Горина одна, совершенно без декораций (разве что черная стена, на которой она рисует мелом), без музыки, лишь с редкими вспышками света полностью на себе вытягивает этот сложнейший моноспектакль. Сложнейший текст, сложнейшие интонации, сложнейшая мимика — тут бы не переиграть, не перекричать, не перегнуть палку. Очень мощная актриса, на открытом нерве она играет безупречно, филигранно и невероятно гармонично, без грамма эпатажа, разговаривает на блатном сленге дворовой шпаны, удивительным образом имитируя эту специфическую манеру разговора — как будто по слогам. Вот увидела бы такую Горину-Наташу в подъезде — напугалась бы.

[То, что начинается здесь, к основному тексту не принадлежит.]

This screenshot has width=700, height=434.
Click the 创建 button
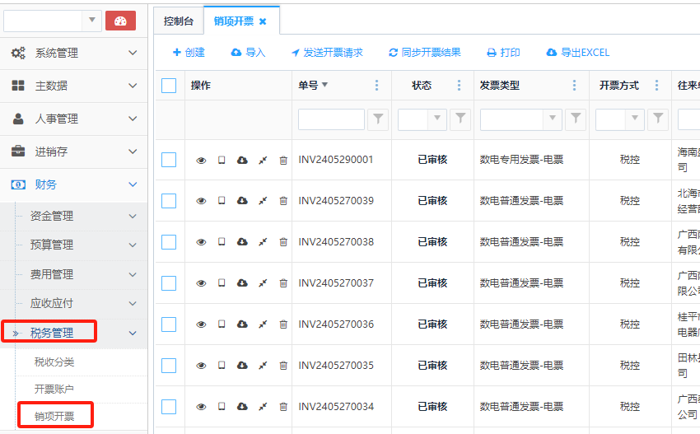(189, 53)
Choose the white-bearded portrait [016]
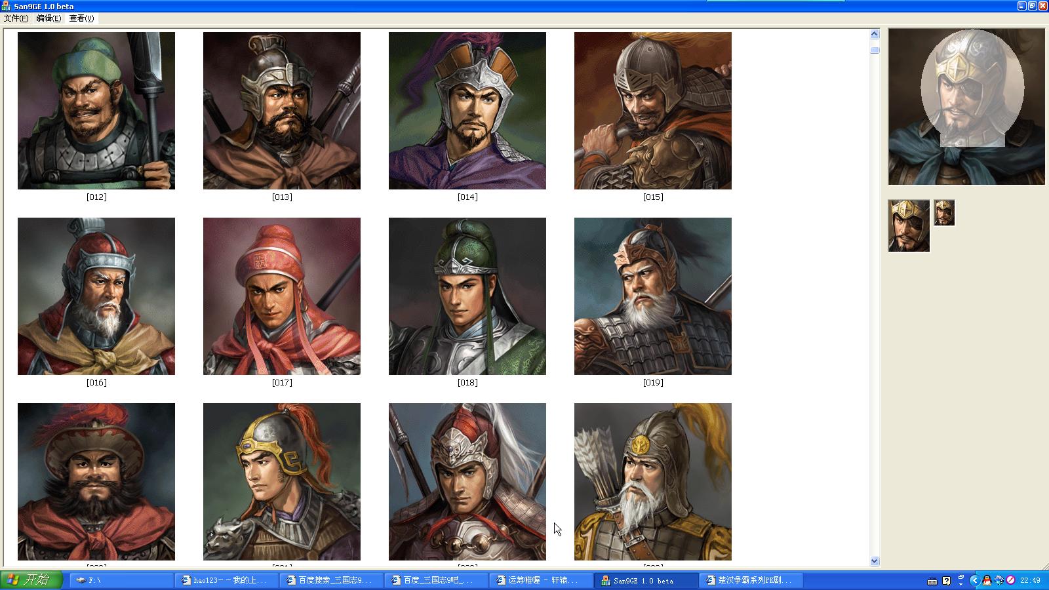Screen dimensions: 1049x590 (96, 296)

Из нагло-агрессивного ее лицо расплывается в застенчивой улыбке, когда она говорит о любви к журналисту Валере. «И с какого это хрена я кому-то че-то отдавать должна, если это мое? Только это не так мое, как там джинсы, или тетради там… Это такое мое, что это в карман не засунешь, и не выкинешь, и не надоест никогда. Это что-то прям мое-мое-мое, и все тут. И не объяснишь даже как мое. Просто мое и все», — поверьте, эти косноязыкие слова, произнесенные с хриплым надрывом Гориной, — один из лучших и самых искренних монологов о любви. И вновь на сцене ощетинившийся зверь, припавший, будто перед прыжком, на четвереньки, раненый зверь, страстно бунтующий, скороговоркой выговаривающий свою отчаянную тираду, несчастное существо, не понимающее элементарных кодов человеческого общение, принявшее редкие крохи простой человеческой вежливости и внимания за взаимную любовь. Стекающий по подбородку разжеванный мел, словно кровь, дикое злобное бормотание, вопль из самой глубины заплеванной души, наличие которой сначала остается для зрителя под вопросом. Елена Горина в этом спектакле — лучшее, что я видела в театре за последние лет десять. Она не выходит на поклон — и начинаешь верить, что ее из зала суда увели в камеру, что все, что сейчас было на сцене, происходило на самом деле.